Ukrayna, 22 Temmuz 2022'de Türkiye ve BM arabuluculuğunda imzalanan tahıl koridoru anlaşması kapsamında şimdiye dek 16,8 milyon tonu mısır ve 8,9 milyon tonu buğday olmak üzere 32,8 milyon ton tarımsal ürün ihraç etti. Ukrayna, savaştan önce ise çoğu Karadeniz üzerinden olmak üzere yılda yaklaşık 25-30 milyon ton mısır, 16-21 milyon ton buğday ihraç ediyordu.

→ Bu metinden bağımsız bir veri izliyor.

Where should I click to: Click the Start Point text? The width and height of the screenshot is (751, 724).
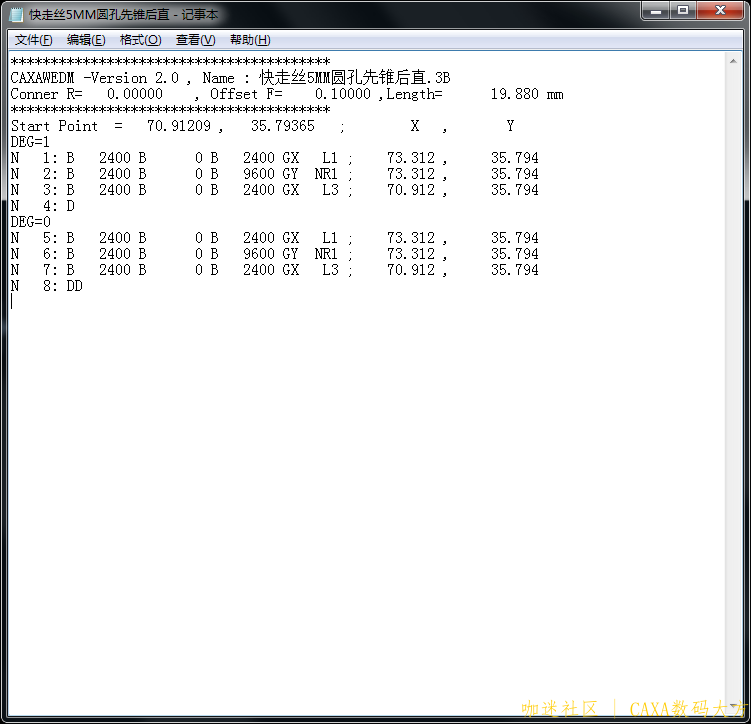click(54, 126)
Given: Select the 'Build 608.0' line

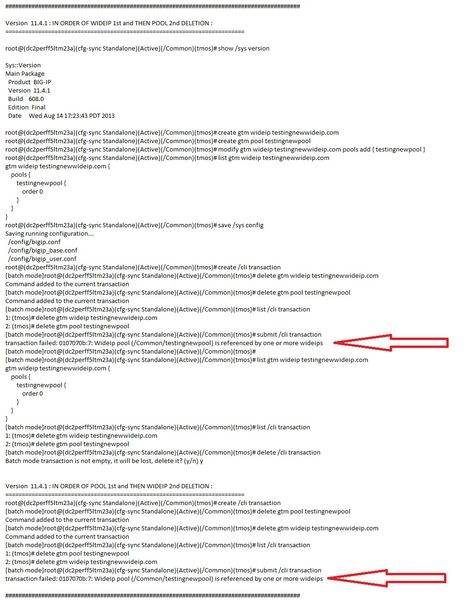Looking at the screenshot, I should 26,99.
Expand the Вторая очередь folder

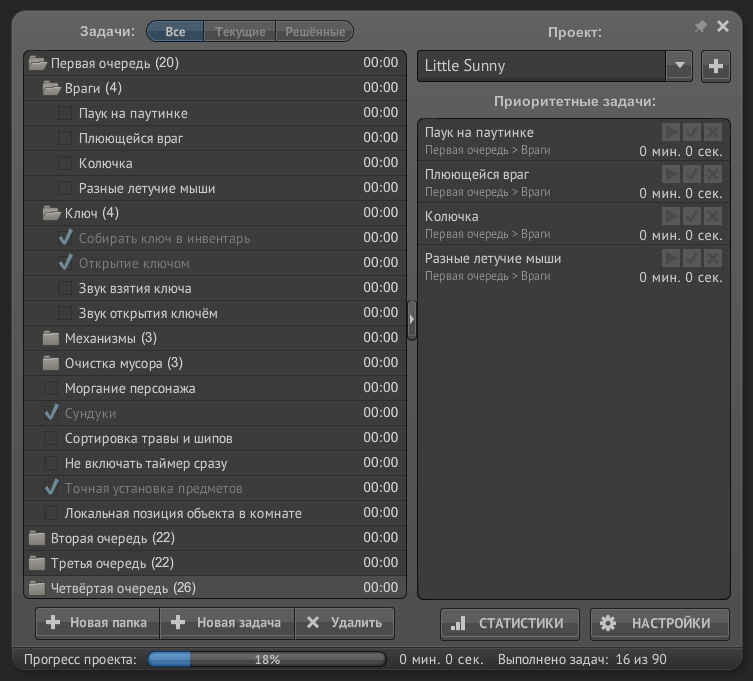(37, 538)
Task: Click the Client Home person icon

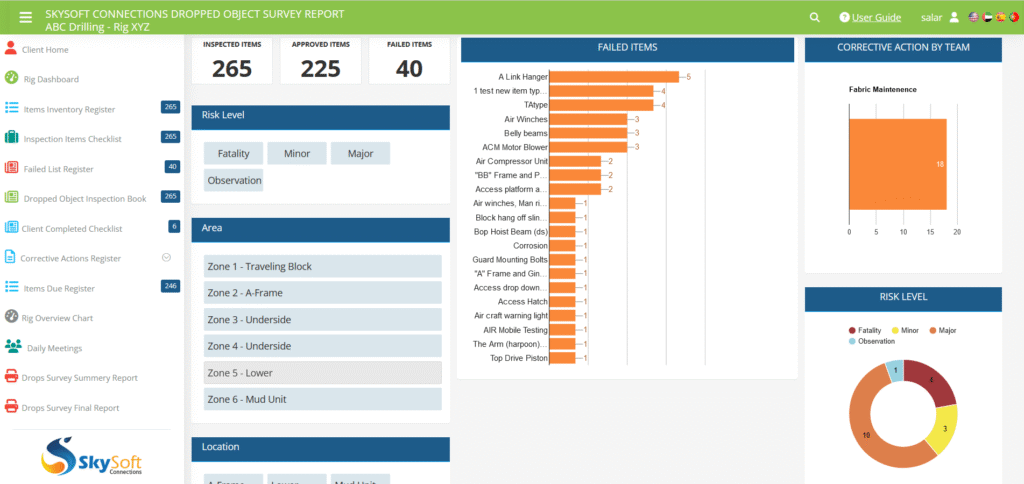Action: [11, 49]
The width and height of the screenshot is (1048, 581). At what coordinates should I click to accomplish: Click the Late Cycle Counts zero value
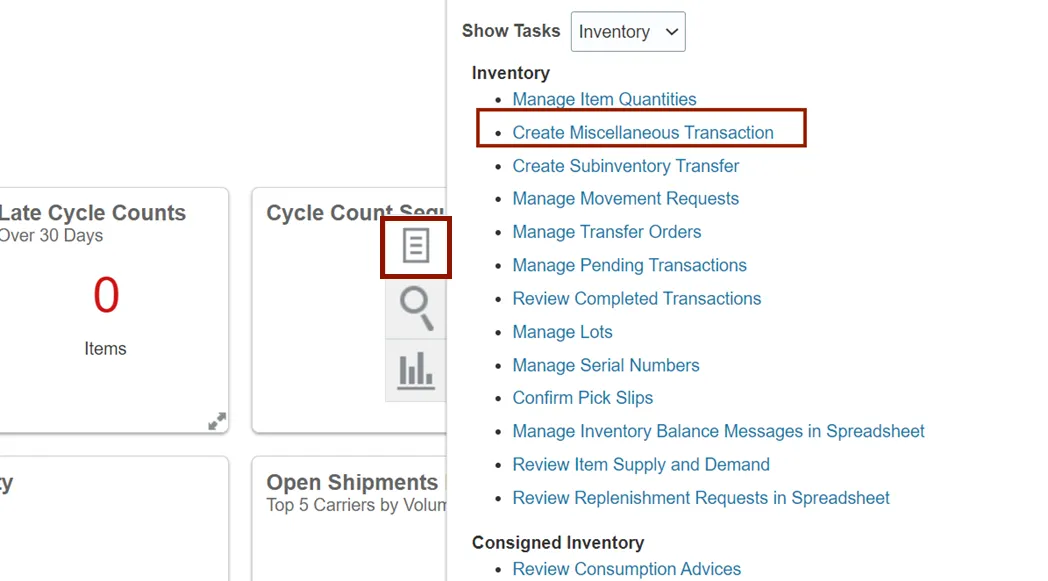tap(106, 296)
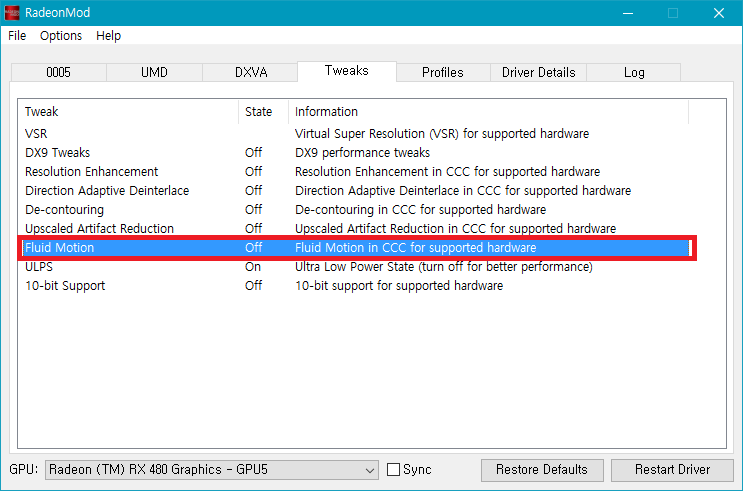Toggle the Sync checkbox
743x491 pixels.
[x=393, y=470]
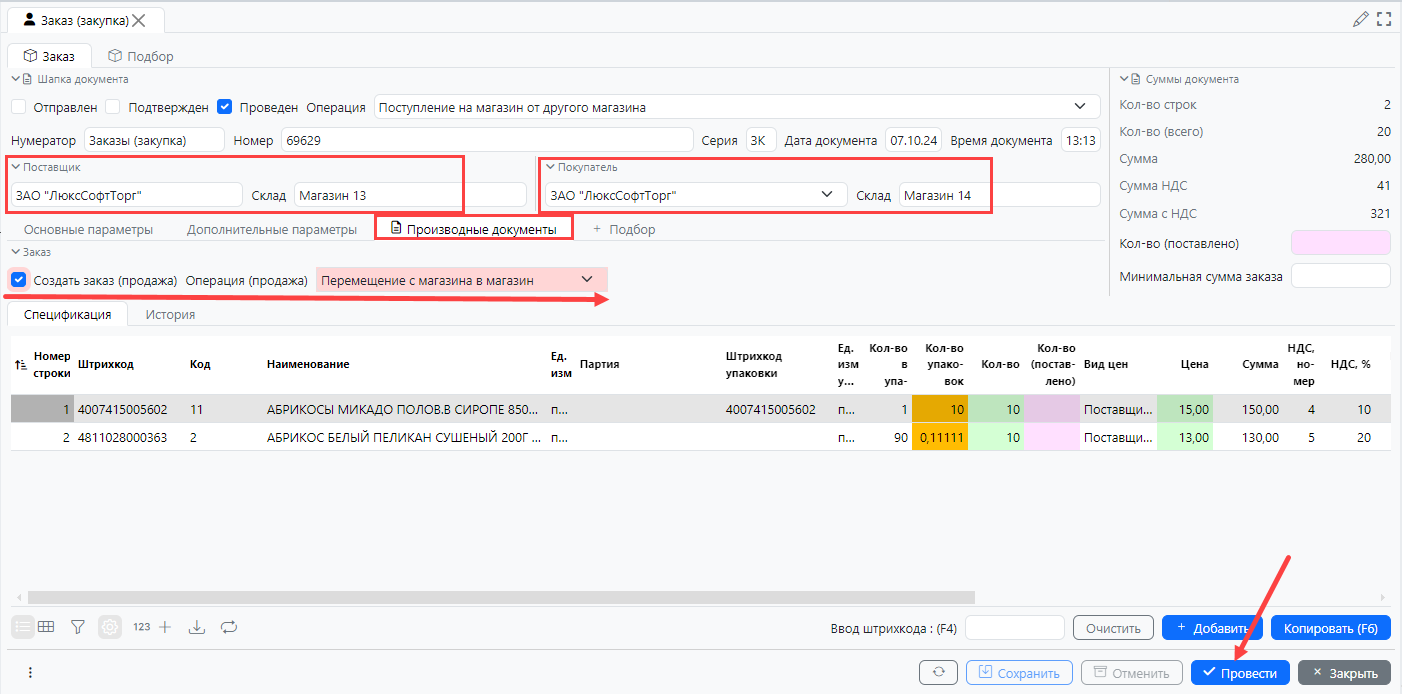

GUTERRES: BEDELİNİ YÜZMİLYONLARCA İNSAN ÖDEYECEK
BM Genel Sekreteri Antonio Guterres, Rusya'nın anlaşmadan çekilmesinin sadece tahıl ve gübre ihracatını destekleyen ilgili anlaşmanın feshedilmesiyle sonuçlanmadığını belirtirken, aynı zamanda dünya çapında gıdaya erişim sorunu yaşayan insanlar üzerindeki etkisinden duyduğu endişeyi dile getirdi. "Nihayetinde bu anlaşmalara katılmak bir tercihtir. Ancak her yerde mücadele eden insanların ve gelişmekte olan ülkelerin başka seçeneği yok. Yüz milyonlarca insan açlıkla karşı karşıya ve tüketiciler küresel bir hayat pahalılığı kriziyle karşı karşıya. Bunun bedelini onlar ödeyecek." dedi.